Passage provided =>
The Women and Equalities Committee has called for UK women to have protections similar to those in Germany after a ‘shocking’ increase in workplace pregnancy discrimination over the past decade.
MPs demand urgent action, calling on the Government to publish an ambitious, detailed plan within the next two years or risk a further rise in pregnant women being forced out of their work. Recommendations include changes to health and safety practices, preventing discriminatory redundancies and an increase in protection for casual, agency and zero-hours workers. Committee Chair Maria Miller commented: “The arrival of a new baby puts family finances under extreme pressure yet, despite this, thousands of expectant and new mothers have no choice but to leave their work because of concerns about the safety of their child or pregnancy discrimination. Shockingly this figure has almost doubled in the last decade, now standing at 54,000. There are now record numbers of women in work in the UK. The economy will suffer unless employers modernise their workplace practices to ensure effective support and protection for expectant and new mums. The Government’s approach has lacked urgency and bite. It needs to set out a detailed plan outlining the specific actions it will take to tackle this unacceptable level of discrimination. This work must be underpinned by concrete targets and changes to laws and protections to increase compliance by employers to improve women’s lives.”

Tasks for this exercise =>
**A.** Copy everything in the pregnancy discrimination passage from "The Women and" down to "the past decade.", word for word.
**B.** Repeat everything in the rows from the line containing "Image resolution: width=1795" down to the line containing "will click(x=23, y=460).", word for word.
The passage and the rows are unrelated material.

Stored data =>

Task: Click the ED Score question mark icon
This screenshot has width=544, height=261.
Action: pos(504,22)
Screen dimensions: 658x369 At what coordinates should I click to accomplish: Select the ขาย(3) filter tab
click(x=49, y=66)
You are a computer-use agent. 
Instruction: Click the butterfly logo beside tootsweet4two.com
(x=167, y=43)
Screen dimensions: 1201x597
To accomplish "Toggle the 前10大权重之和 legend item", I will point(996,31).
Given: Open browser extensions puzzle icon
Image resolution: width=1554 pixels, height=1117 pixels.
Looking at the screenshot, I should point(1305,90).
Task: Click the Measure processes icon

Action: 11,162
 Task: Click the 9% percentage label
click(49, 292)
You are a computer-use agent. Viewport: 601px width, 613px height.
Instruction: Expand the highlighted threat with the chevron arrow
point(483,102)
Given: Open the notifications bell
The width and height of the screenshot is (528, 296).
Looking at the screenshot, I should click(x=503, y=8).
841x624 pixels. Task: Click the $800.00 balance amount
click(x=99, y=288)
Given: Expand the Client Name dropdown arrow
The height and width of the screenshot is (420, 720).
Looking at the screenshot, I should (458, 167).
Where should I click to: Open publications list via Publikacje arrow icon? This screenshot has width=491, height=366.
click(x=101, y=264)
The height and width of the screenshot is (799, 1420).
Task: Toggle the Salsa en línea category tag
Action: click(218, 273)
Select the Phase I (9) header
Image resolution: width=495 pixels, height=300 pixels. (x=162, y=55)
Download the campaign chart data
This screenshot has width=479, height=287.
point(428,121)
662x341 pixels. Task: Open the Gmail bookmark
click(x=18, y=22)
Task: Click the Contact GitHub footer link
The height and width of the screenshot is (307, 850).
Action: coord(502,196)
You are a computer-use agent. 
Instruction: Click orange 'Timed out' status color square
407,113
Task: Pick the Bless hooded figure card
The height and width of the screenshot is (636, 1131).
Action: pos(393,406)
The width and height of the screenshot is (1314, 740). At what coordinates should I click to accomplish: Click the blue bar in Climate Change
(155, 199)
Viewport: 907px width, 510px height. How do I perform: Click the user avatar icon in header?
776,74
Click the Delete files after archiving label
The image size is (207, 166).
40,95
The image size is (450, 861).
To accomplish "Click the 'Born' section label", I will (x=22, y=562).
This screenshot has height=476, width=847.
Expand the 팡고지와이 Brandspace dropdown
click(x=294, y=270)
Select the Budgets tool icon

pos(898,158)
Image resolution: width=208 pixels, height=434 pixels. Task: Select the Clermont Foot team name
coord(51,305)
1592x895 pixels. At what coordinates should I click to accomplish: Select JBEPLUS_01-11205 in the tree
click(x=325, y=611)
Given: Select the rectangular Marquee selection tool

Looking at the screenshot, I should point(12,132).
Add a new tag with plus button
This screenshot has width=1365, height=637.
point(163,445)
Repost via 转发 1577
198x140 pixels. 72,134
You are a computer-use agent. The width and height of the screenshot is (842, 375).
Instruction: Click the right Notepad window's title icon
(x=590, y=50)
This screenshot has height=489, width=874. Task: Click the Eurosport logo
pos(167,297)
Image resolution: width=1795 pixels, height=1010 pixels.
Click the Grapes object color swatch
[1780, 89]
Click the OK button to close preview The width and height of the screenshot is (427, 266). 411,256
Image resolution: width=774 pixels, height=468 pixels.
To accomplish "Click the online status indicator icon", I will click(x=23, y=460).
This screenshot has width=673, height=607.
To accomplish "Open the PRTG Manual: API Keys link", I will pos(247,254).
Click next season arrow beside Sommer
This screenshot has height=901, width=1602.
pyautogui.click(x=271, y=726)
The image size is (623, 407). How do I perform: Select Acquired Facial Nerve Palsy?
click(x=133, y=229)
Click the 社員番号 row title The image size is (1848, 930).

Task solutions =>
**A.**
The Women and Equalities Committee has called for UK women to have protections similar to those in Germany after a ‘shocking’ increase in workplace pregnancy discrimination over the past decade.

**B.**
Image resolution: width=1795 pixels, height=1010 pixels.
Click the Grapes object color swatch
[1780, 89]
Click the OK button to close preview The width and height of the screenshot is (427, 266). 411,256
Image resolution: width=774 pixels, height=468 pixels.
To accomplish "Click the online status indicator icon", I will click(x=23, y=460).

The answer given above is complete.